Darkness swallowed the room whole.

For half a second, there was nothing.

Then emergency lighting flared to life, bathing the chamber in dim amber.

The crack in the wall was still there.

Wider now.

Not enough to escape through.

But enough.

Enough for something else.

Sixteen lay gasping, chest heaving, blood trickling from his nose. The hum inside him was wild now, fragmented beyond alignment, pulsing in erratic bursts that made it impossible to focus.

What did I do? he thought, panic spiraling.

Before he could answer himself—

The building answered.

Alarms blared.

Not localized.

Not muffled.

Full facility.

Red lights flashed through the seams in the walls, casting jagged shadows across the chamber.

"Containment breach detected," a voice droned over the intercom. "Sector C. Structural integrity compromised."

Footsteps thundered in the corridor.

Shouts followed.

"Seal it!"

"Get power back online!"

"Where the hell is maintenance—"

The door to Sixteen's chamber rattled violently, the locking mechanisms cycling in rapid succession.

"Open it!" someone shouted.

"No—protocol says—"

"Protocol can go to hell!"

The hum surged again, responding to the chaos, the fear, the movement.

Sixteen squeezed his eyes shut, fighting the rising panic.

I didn't mean to, he thought.

I didn't push.

The realization struck him then, cold and sharp.

It didn't matter.

The system had been too tight.

Too rigid.

All he'd done was reveal where it was weakest.

The door burst open.

Technicians flooded in, faces pale, movements frantic. One of them froze when they saw the crack in the wall.

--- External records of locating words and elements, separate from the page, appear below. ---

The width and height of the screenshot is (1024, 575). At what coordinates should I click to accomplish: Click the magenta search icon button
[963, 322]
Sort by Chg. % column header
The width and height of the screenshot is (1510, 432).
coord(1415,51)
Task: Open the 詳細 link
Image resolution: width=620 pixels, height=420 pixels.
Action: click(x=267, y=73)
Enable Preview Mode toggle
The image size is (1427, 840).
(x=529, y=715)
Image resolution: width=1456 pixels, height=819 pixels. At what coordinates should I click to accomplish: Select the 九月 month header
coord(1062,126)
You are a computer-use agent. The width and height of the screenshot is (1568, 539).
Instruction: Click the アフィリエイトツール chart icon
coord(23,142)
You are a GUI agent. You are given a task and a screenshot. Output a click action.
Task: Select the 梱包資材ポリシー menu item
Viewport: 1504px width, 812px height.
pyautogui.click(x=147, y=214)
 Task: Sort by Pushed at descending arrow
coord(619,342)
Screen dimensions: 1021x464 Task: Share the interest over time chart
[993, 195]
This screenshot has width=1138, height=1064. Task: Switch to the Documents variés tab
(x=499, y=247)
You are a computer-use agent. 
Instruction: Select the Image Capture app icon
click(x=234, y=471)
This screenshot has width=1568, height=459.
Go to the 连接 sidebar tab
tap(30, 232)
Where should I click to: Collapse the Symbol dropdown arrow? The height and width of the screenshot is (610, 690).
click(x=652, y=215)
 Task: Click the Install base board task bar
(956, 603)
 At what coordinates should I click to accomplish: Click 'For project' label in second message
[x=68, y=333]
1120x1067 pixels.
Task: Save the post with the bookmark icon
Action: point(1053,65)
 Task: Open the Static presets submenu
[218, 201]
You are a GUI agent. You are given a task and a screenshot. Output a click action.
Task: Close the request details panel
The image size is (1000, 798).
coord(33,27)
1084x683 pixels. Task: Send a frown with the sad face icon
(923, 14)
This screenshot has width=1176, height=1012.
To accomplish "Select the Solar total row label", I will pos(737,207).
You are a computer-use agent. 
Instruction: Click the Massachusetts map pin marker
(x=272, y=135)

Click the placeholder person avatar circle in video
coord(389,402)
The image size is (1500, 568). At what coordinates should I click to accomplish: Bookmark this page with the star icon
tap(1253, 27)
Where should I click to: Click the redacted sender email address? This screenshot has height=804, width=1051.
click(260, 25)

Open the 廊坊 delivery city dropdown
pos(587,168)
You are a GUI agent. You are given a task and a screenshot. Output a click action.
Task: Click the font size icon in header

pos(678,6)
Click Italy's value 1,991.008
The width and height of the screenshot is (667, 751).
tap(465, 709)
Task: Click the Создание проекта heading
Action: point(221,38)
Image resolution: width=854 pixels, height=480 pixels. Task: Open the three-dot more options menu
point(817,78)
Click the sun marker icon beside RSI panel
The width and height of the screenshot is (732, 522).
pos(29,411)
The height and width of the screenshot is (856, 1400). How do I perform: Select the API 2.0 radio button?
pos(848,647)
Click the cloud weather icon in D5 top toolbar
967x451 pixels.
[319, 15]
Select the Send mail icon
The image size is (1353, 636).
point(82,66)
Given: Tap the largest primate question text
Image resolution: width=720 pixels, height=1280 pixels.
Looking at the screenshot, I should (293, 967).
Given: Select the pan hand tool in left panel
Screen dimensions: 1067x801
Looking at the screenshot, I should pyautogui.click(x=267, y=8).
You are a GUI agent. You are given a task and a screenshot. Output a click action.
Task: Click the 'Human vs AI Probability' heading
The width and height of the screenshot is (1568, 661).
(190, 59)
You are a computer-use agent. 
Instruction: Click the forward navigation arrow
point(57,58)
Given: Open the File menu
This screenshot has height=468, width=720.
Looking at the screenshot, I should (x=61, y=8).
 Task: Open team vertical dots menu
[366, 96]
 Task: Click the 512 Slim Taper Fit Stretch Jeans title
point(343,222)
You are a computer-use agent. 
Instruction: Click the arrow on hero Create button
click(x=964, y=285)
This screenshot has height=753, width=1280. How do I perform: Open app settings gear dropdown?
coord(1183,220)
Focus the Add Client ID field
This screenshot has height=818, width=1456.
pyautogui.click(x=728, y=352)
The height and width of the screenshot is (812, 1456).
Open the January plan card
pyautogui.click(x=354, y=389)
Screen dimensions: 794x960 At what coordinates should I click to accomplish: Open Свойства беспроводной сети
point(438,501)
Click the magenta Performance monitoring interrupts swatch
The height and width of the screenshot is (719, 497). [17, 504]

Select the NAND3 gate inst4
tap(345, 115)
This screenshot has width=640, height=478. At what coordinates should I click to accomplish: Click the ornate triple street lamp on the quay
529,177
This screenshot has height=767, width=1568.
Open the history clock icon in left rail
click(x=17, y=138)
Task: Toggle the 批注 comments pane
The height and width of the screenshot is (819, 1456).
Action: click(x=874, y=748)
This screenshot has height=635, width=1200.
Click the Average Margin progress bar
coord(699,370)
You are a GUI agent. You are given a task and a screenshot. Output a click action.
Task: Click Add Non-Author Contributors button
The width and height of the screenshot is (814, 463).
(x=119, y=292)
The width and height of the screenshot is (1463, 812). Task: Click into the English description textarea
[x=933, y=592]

"Oh my God," they whispered.

The woman shoved past them.

She took in the room in a single glance—Sixteen's condition, the restraints, the crack.

Her face went white.

"Get him out," she snapped. "Now!"

"But the chamber—"

"Is compromised," she cut in. "Move!"

They rushed to release his restraints, hands shaking as alarms continued to scream overhead. The hum roared uncontrollably now, pressure slamming into Sixteen from all sides as the room filled with motion and noise.

"Eleven!" he shouted suddenly.

The woman's head snapped toward him.

"What?" she demanded.

"She's in danger," he gasped. "It's not just here—it's spreading."

The woman swore under her breath.

"Evacuate Sector D," she barked into her radio. "Now!"

The crack in the wall widened another millimeter.

A low, unfamiliar sound seeped through it.

Not mechanical.

Not human.

Something else.

Sixteen felt it immediately.

Cold.

Wrong.

The hum recoiled violently, fragments scattering as if trying to flee.

The woman saw his reaction.

"What is that?" she whispered.

Sixteen stared at the crack, terror freezing him in place.

"I don't know," he said. "But it's not supposed to be here."

The lights flickered again.

Once.

Twice.

Then—

They went out entirely.

Darkness crashed down.

And in the dark, something moved where the wall was breaking.